SAN JUAN, Puerto Rico
Puerto Rico is toasting a proposition to invest more heavily in its world-class rum.
Legislators voted late Friday to increase from 10 percent to 25 percent the portion of a federal excise tax on local rum they will use to promote the island's rum industry.
The bill, which is expected to be signed by Gov. Luis Fortuno, would allow him to use up to 46 percent of the revenues for promotion unless Congress votes to cap them before the end of 2011.
The funds come from a $13.50 federal excise tax levied on every proof gallon of rum produced in Puerto Rico and the U.S. Virgin Islands. For each bottle, all but 25 cents of the tax goes to the government of the island where the rum is made.
Puerto Rico currently invests 90 percent of its revenues -- $434 million last year -- in economic projects including land conservation and development of new technologies.
Puerto Rican lawmakers approved the bill amid an ongoing feud with the U.S. Virgin Islands, which they accuse of luring away a rum company by offering it an excessive percentage of excise revenues.

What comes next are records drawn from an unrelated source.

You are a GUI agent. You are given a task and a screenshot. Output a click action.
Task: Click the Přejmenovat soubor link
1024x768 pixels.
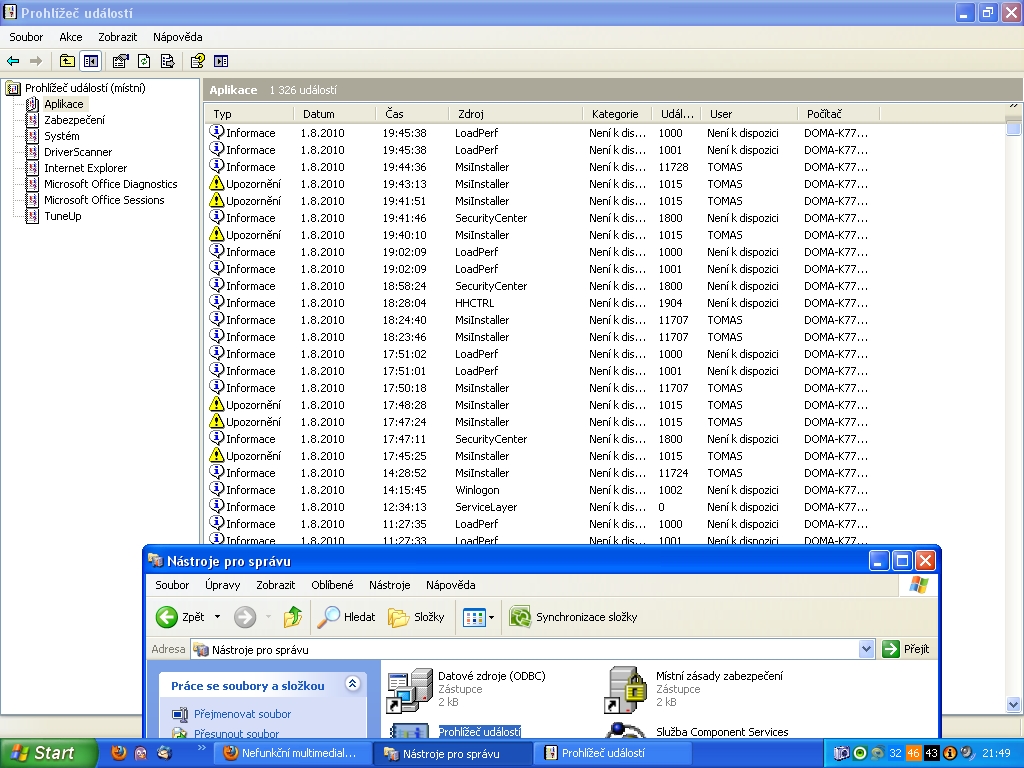click(x=243, y=714)
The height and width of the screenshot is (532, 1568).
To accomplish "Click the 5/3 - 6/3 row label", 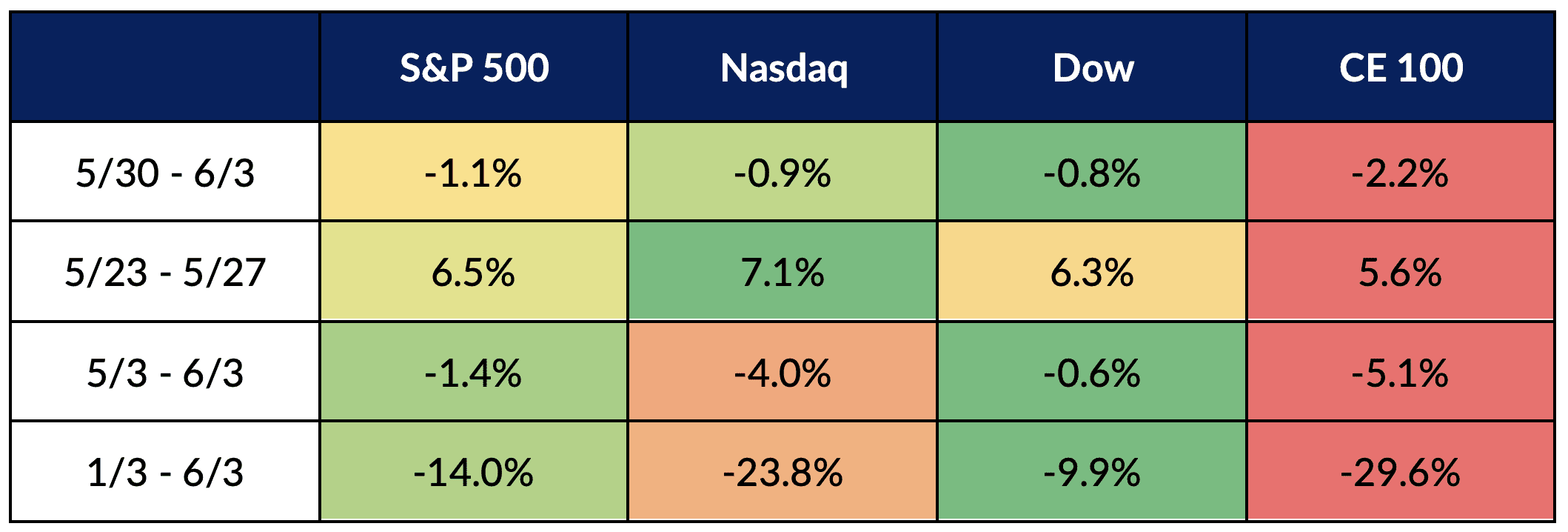I will (x=165, y=372).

In January 2009, the liquor company Diageo PLC decided to build a Captain Morgan rum distillery in the Virgin Islands -- and leave its location in Puerto Rico -- in return for an estimated $2.7 billion in excise-tax revenues over 30 years. It was not clear what percentage of the Virgin Islands' total taxes that amounts to.
Puerto Rico estimates it will lose $136 million in tax revenues as a result of Diageo's relocation.